Subjects and Methods: A retrospective study of 14 patients with NPH who underwent renal transplantation at our center from 2009 to 2024 was conducted using medical records. Trends in renal function and height were evaluated at 3-4 months, 1 year, 3 years, 5 years, and 10 years after renal transplantation. Height was evaluated excluding cases with skeletal abnormalities.
Results: There were 203 renal transplant cases under 20 years of age with NPH in 6.9% of cases. There were 9 boys, with a median observation period of 5.9 years. Genetic testing was performed in 10 cases and genetic abnormalities were identified in 8 cases: 5 NPH related gene mutations and 3 other cases. Median age at diagnosis was 0.8 years (IQR 0 months-11.4 years). The most common reason for detection was extrarenal symptoms (n=5), followed by school physical examinations, incidental examinations, and others (3 cases each). The main complications were visual impairment and skeletal abnormalities in 5 cases each and psychomotor retardation in 4 cases (duplicates). Dialysis therapy was administered to 9 patients. Median age at  induction and median duration of dialysis were 7.0 years and 1.9 years, respectively. The median age at the time of renal transplantation was 8.8 years, and there were 10 living donor renal transplants, of which 5 were preemptive. Median renal function (Cr-eGFR: mL/min/1.73m2) was 87.6 at 3-4 months (n=14), 90.6 at 1 year (n=12), 72.5 at 3 years (n=10), 70.0 at 5 years (n=6), and 75.1 at 10 years (n=2) after transplant. Two patients, however, had graft loss due to chronic rejection caused by non-adherence. The median height SDS was -2.0 SD before transplantation (n=7) and after transplantation: 3-4 months (n=8) -2.0 SD, 1 year (n=8) -1.2 SD, 3 years (n=6) -1.9 SD, 5 years (n=4) -2.0 SD and 10 years (n=2) -1.2 SD.

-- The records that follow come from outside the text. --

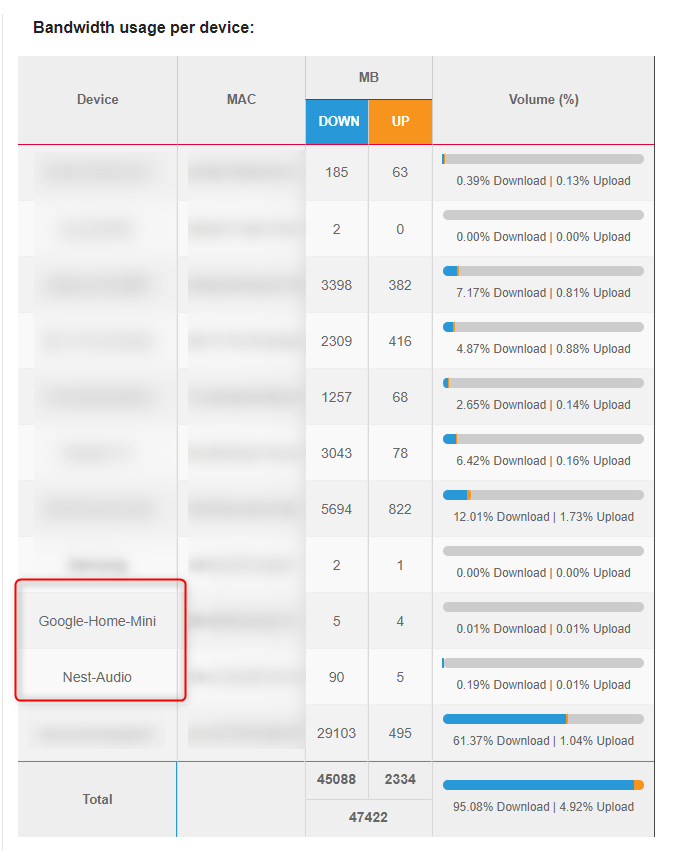Select the 822 upload value cell
Viewport: 674px width, 851px height.
click(x=400, y=509)
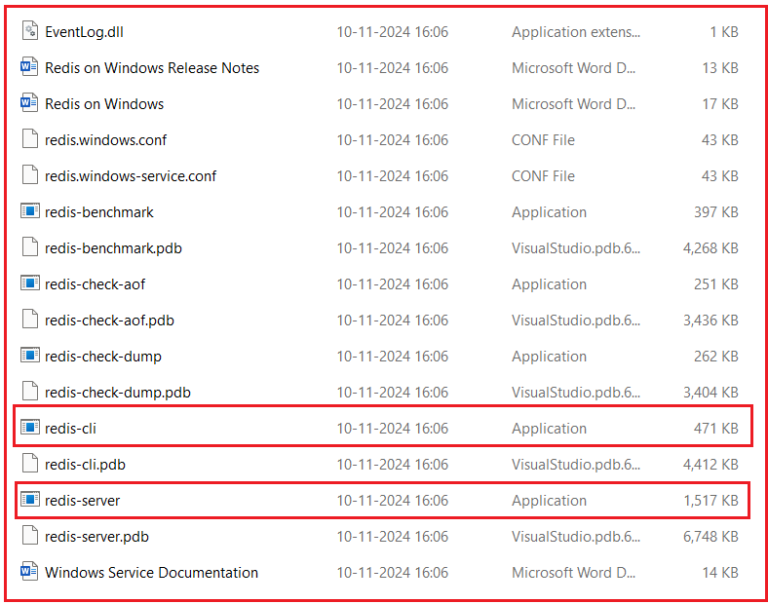Click the EventLog.dll file icon
Image resolution: width=768 pixels, height=604 pixels.
point(29,32)
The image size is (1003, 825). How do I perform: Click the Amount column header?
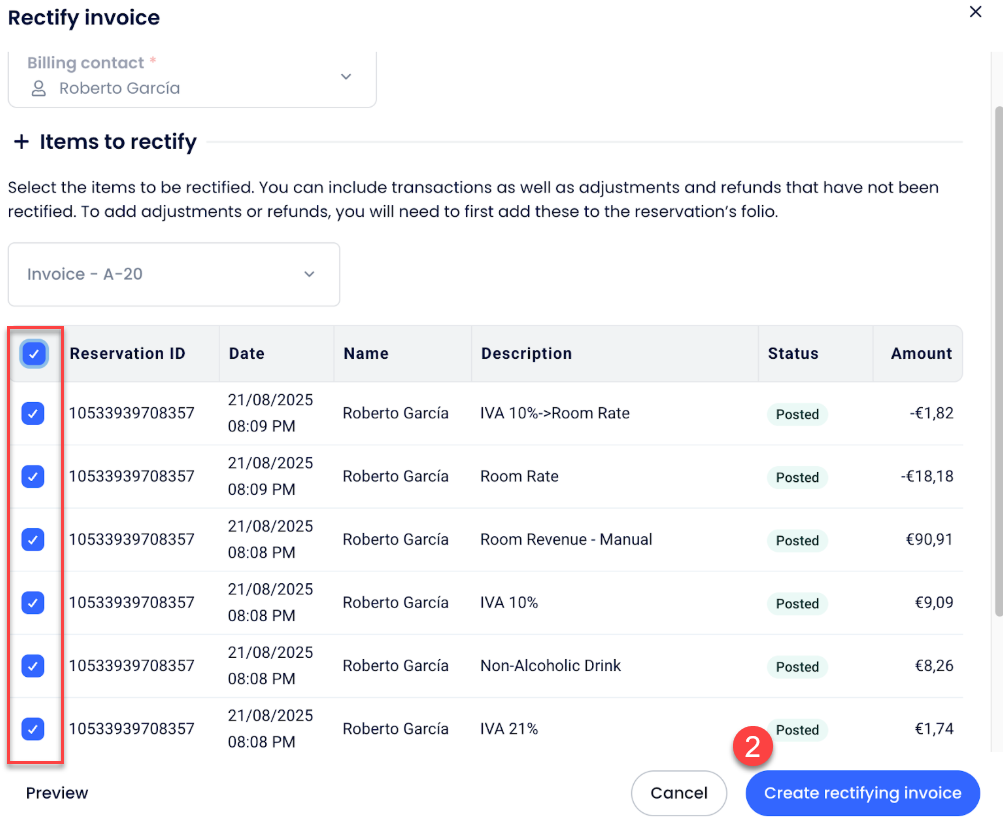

Conclusion: The age of diagnosis was low because extrarenal symptoms accounted for 35.7% of the causes of detection. Hence, extrarenal symptoms were shown to be informative for early detection of NPH. Among the cases for which genetic testing was performed, 62.5% had NPH-related gene mutations. Transplant renal function was well generally maintained. On the other hand, important for growth gain is the improvement of the height SDS at the time of transplantation.